Texte fourni:
+---+
Agrégé de sciences sociales, Cédric Passard est actuellement maître de conférences en science politique à Sciences Po Lille et chercheur au CERAPS-CNRS. Sa thèse de doctorat, soutenue en 2013, avait pour objet l’étude socio-historique des processus de politisation à la fin du XIXe siècle en France saisis à travers la production pamphlétaire de l’époque. Il poursuit actuellement ses recherches sur la littérature et le journalisme pamphlétaires mais dans le contexte de l’entre-deux-guerres. Il a récemment publié Paradoxes de la transgression (CNRS Editions, 2012) et L’âge d’or du pamphlet (CNRS éditions, 2016).
PHILITT : Qui est Henri Rochefort avant qu’il ne crée en 1868 La Lanterne, le journal pamphlétaire qui le rendra célèbre ?
+---+
(Entrées enregistrées)
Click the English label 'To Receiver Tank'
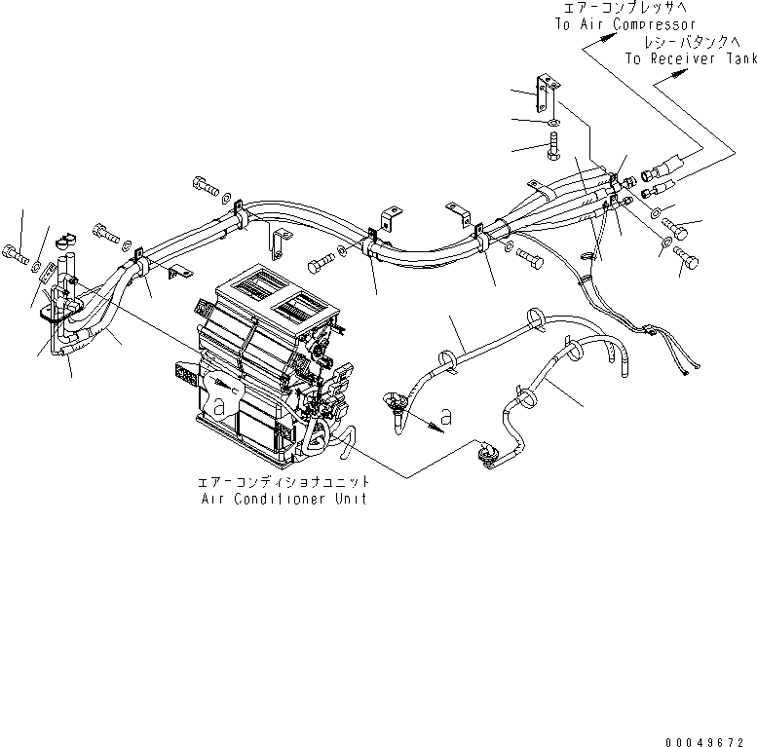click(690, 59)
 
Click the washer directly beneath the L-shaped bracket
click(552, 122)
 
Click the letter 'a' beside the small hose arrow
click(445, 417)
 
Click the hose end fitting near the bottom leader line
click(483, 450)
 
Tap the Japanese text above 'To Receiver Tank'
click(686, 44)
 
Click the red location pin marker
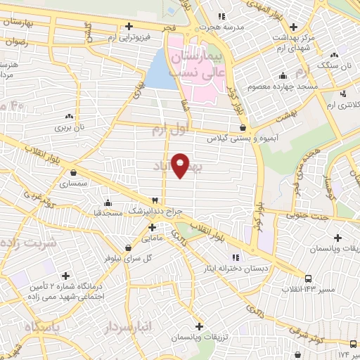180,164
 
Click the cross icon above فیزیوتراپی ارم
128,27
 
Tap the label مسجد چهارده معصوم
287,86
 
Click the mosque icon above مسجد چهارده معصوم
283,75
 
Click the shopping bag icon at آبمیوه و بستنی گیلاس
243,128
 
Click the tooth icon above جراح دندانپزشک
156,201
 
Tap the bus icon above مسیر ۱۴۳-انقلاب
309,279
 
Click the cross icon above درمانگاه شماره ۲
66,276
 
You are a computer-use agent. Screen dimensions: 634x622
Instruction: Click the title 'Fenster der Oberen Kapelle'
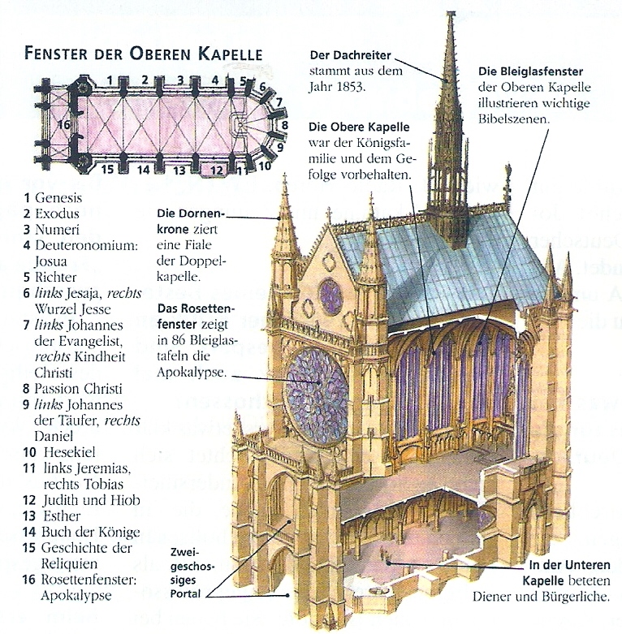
+---+
Consigne écrite 1: D'après le texte fourni, en quelle année Cédric Passard a-t-il soutenu sa thèse de doctorat ?
Consigne écrite 2: Résumez sous forme de liste le paragraphe du texte fourni qui commence par « Agrégé de sciences sociales », en gardant ses faits principaux.
Consigne écrite 3: Recopiez mot pour mot le passage du texte fourni allant de « Agrégé de sciences » jusqu'à « (CNRS éditions, 2016). » inclus.

Réponse 1: En 2013.

Réponse 2:
- Cédric Passard, agrégé de sciences sociales, est maître de conférences en science politique à Sciences Po Lille et chercheur au CERAPS-CNRS.
- Sa thèse, soutenue en 2013, étudiait la politisation en France à la fin du XIXe siècle à travers la production pamphlétaire.
- Il étudie aujourd'hui la littérature et le journalisme pamphlétaires de l'entre-deux-guerres.
- Publications récentes : Paradoxes de la transgression (CNRS Editions, 2012) et L'âge d'or du pamphlet (CNRS éditions, 2016).

Réponse 3:
Agrégé de sciences sociales, Cédric Passard est actuellement maître de conférences en science politique à Sciences Po Lille et chercheur au CERAPS-CNRS. Sa thèse de doctorat, soutenue en 2013, avait pour objet l’étude socio-historique des processus de politisation à la fin du XIXe siècle en France saisis à travers la production pamphlétaire de l’époque. Il poursuit actuellement ses recherches sur la littérature et le journalisme pamphlétaires mais dans le contexte de l’entre-deux-guerres. Il a récemment publié Paradoxes de la transgression (CNRS Editions, 2012) et L’âge d’or du pamphlet (CNRS éditions, 2016).